[NCLUG] Annoying post-meeting SQL curiosities

Mon Dec 15 23:19:08 MST 2008

Michael Milligan writes:

> >     UPDATE test SET a = a + 1;
> > 
> > This should leave us with two rows, with values 2 and 3, right?
> 
> Yes, unless you have table constraints, triggers, or rules that
> dictate otherwise...  this is a somewhat ambiguous and contrived
> situation.

Yes, I left out the big disclaimer.  The SQL statements I shared were
sort of the "generate a clear test case demonstrating the problem"
sort of thing as opposed to "show me the actual project you're working
on."  Incidentally, I don't really care about the index itself as much
as the unique constraint on the column.  Every reference I can find
seems to say that every implementation on the planet just creates a
unique index when a unique column constraint is asked for.  (Which is
a perfectly reasonable thing for an implementation to do.)

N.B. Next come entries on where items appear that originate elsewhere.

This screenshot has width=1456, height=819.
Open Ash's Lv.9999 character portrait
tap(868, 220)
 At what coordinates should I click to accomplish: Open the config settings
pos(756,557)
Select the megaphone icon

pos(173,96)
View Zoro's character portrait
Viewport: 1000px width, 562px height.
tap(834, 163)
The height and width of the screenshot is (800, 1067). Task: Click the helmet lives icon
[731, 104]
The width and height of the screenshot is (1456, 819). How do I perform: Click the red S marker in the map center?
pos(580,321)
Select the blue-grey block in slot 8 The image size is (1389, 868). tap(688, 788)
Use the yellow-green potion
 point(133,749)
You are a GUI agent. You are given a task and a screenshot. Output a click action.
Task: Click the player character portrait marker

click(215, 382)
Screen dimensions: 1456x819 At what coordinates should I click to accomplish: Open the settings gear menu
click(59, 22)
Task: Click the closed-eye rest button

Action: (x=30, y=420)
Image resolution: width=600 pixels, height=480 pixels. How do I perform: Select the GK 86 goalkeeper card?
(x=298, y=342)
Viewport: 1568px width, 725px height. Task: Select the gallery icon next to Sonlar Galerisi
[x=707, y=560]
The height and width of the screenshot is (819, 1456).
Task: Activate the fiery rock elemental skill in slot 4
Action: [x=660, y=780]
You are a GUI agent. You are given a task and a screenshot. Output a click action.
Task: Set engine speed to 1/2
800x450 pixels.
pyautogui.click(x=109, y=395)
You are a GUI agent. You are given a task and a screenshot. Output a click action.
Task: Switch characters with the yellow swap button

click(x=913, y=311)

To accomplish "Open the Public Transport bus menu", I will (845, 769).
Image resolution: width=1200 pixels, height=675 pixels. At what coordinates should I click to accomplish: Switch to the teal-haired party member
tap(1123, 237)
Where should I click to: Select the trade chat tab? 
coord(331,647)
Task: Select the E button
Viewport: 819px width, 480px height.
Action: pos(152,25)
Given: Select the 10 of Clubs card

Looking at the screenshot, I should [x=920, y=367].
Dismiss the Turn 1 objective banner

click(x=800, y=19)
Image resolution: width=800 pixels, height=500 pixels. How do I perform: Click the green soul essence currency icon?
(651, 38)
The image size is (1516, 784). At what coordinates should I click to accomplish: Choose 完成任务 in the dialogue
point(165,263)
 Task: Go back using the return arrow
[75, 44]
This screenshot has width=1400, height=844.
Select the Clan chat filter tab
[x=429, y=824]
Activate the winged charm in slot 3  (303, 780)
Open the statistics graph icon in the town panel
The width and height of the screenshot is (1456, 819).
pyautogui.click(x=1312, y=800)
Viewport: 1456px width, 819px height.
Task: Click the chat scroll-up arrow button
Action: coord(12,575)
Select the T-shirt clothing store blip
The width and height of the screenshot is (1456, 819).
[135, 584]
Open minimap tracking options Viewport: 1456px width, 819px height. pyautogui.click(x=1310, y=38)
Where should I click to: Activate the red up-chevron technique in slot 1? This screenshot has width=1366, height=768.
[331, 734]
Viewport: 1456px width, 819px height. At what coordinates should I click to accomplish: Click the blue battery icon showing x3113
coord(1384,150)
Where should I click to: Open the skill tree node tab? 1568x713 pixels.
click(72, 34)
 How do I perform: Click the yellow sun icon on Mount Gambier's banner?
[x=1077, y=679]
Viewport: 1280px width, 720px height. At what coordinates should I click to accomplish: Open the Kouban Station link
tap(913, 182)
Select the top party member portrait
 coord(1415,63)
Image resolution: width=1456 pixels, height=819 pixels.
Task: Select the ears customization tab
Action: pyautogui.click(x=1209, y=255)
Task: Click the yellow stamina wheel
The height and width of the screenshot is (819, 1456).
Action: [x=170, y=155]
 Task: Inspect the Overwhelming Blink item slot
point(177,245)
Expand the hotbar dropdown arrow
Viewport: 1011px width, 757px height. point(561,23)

> > not so fast.  Some databases do work that way, and others report that
> > the unique index constraint is being violated.
> 
> I would expect that behavior for an ACID-compliant database (such as
> PostgreSQL) given your example.  It updates the index after each row
> is updated as a result of your UPDATE statement within the
> transaction, but because of your insert order (you put in 1 before
> 2), the 1 row will be incremented before the 2 row (e.g., PostgreSQL
> does sequential table scans based on insert, or OID, order) and thus
> you are violating the index constraint on the table.
>
> The fix?  Drop the index before you do this operation.  Or don't use
> an index at all.  The index is not useful for this transaction
> anyway since you are altering every row in the table but uniqueness
> is provably maintained.  The update operation is also a lot faster
> without the index in the way.
>
> I.e., the correct handling of this is:
> 
> BEGIN;
> DROP INDEX test_a_idx;
> UPDATE test SET a = a + 1;
> CREATE UNIQUE INDEX test_a_idx ON test (a);
> COMMIT;

I've got to say I find that just leaves a bad taste in my mouth.  Any
operations that could make use of the index are reduced to full table
scans.  Re-creating the index incurs a second full table scan.  And,
worse, the uniqueness constraint on the data in column a is removed
for the course of the transaction.

Since you bring up PostgreSQL specifically, the development team seems
to regard the current behaviour as a bug.  There's a discussion on
exactly this and what an impact it would have on the code starting
here:
http://archives.postgresql.org/pgsql-hackers/2006-09/msg01202.php

The nicest workaround I've found so far goes like this.  We'll just
assume that my table does actually have more than just the "A" column
in it and I'm ignoring those for now.  And I want to make some space
between rows where A is 1 and A is 2.

    CREATE TABLE test (a INTEGER UNIQUE, irrelevantdata VARCHAR(100));
    -- This index is more-or-less implicit in the UNIQUE column
    -- constraint above.  Making it explicit.
    CREATE UNIQUE INDEX test_a_idx ON test (a);
    -- stuff some sample rows into the table
    BEGIN;
    INSERT INTO test (a, irrelevatdata) VALUES
        (1, 'foo');
    INSERT INTO test (a, irrelevatdata) VALUES
        (2, 'bar');
    INSERT INTO test (a, irrelevatdata) VALUES
        (3, 'baz');
    COMMIT;
    -- stick a new value in here between the after row (1,'foo')
    -- increasing A in all rows that follow
    BEGIN;
    UPDATE test SET a = 0 - a - 1 WHERE a >= 2;
    INSERT INTO test (a, irrelevantdata) VALUES
        (2, 'xyzzy');
    UPDATE test SET a = -a WHERE a < 0;
    COMMIT;

I found this to be quite clever.  It maintains the column constraint,
doesn't depend on any vaguely specified implementation-specific
behaviour, doesn't do a full table scan for every single query, and it
is reasonably clear about what is happening.  (Credit where it is due:
http://web.archive.org/web/20070818213714/http://people.planetpostgresql.org/greg/index.php?/archives/46-Updating-unique-columns.html)

- Aaron